Jelang referendum awal Desember, protes, baku hantam, hujan batu, dan ledakan bom molotov menjadi pemandangan rutin di jalan-jalan sekitar Istana Presiden. Tak sedikit yang mengalami luka, bahkan tewas.
Mursi akhirnya meminta bantuan El-Sisi yang menyesalkan krisis politik akibat rancangan konstitusi baru Mursi. Sejak itu tentara turun ke jalan menangkapi aktivis di tengah membesarnya gelombang protes anti-Mursi pada Desember 2012.
Di sisi lain, sebelum Mursi meminta bantuan militer untuk meredam protes jalanan, pada awal Desember IM lebih dahulu menyatakan kepada para jenderal bahwa mengakhiri pemerintahan militer dan transfer kekuasaan ke sipil adalah prioritas mereka.
Lazimnya suasana pasca-revolusi, situasi ekonomi yang carut-marut menyusahkan rezim apapun yang berkuasa, tak terkecuali pemerintahan Mursi yang rupanya tak cukup kuat mengatasi krisis.

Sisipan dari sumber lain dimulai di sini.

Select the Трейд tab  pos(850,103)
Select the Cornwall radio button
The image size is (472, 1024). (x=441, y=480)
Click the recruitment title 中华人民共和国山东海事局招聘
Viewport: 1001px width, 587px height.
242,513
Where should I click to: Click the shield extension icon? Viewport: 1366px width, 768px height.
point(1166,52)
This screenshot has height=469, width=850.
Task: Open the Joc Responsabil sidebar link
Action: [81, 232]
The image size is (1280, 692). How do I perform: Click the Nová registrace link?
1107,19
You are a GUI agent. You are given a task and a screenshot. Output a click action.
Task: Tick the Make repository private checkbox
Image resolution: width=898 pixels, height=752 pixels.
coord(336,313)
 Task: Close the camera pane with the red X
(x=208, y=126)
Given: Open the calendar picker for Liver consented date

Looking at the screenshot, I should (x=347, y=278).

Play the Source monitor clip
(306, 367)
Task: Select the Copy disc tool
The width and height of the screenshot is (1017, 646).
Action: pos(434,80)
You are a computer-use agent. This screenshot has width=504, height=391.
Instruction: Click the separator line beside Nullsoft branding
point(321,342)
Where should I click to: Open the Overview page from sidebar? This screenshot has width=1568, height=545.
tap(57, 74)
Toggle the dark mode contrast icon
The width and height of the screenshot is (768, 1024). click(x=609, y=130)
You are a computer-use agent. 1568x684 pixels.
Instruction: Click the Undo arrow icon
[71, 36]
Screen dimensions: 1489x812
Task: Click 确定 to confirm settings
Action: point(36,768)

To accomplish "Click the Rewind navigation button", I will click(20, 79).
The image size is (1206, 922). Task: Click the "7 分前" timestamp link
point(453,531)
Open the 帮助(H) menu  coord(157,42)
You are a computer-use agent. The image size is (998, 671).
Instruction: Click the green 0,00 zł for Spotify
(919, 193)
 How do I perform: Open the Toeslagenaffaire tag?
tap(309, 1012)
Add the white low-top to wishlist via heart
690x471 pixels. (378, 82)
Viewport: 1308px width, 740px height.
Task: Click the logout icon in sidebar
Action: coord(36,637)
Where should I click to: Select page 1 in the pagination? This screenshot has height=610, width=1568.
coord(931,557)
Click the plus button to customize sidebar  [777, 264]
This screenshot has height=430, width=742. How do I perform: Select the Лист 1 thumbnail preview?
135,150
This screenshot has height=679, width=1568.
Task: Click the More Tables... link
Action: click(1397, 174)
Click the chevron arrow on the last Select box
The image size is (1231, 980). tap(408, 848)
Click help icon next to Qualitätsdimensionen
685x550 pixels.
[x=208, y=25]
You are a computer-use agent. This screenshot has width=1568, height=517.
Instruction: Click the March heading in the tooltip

Enam bulan setelah Mursi dilantik,
harian Al-Monitor menyebut nilai tukar pound Mesir terhadap dolar AS turun 6% dan tingkat pengangguran naik dari 8,9% menjadi 12,4%. Pariwisata, salah satu sektor andalan Mesir yang ambruk pada bulan-bulan revolusi 2011, memang sedikit membaik tetapi jauh dari kata pulih.Hingga Juli 2013, protes-protes di Kairo semakin rutin dan meluas. Seiring para demonstran kembali memadati Lapangan Tahrir, tuntutan agar Mursi mundur kian lantang. Kesempatan ini tak disia-siakan para serdadu untuk mengkudeta presiden Mesir pertama dari kalangan sipil itu pada Juli 2013.
Sejak kudeta Juni 2013, Mursi dijebloskan ke penjara berkeamanan ketat di Iskandariyah. Setelahnya ia diadili dengan dakwaan berlapis, mulai dari penahanan dan penyiksaan para pendemo, membocorkan rahasia negara, berkomplot dengan kelompok asing bersenjata, hingga kabur dari bui (yang dia lakukan bersama anggota Hamas dan Hizbullah pada 2011). Hukuman mati pun dijatuhkan, namun dibatalkan oleh Pengadilan Tinggi Mesir pada 2016.
Pada 23 September 2013, pemerintah Mesir di bawah El-Sisi menyatakan IM sebagai organisasi terlarang.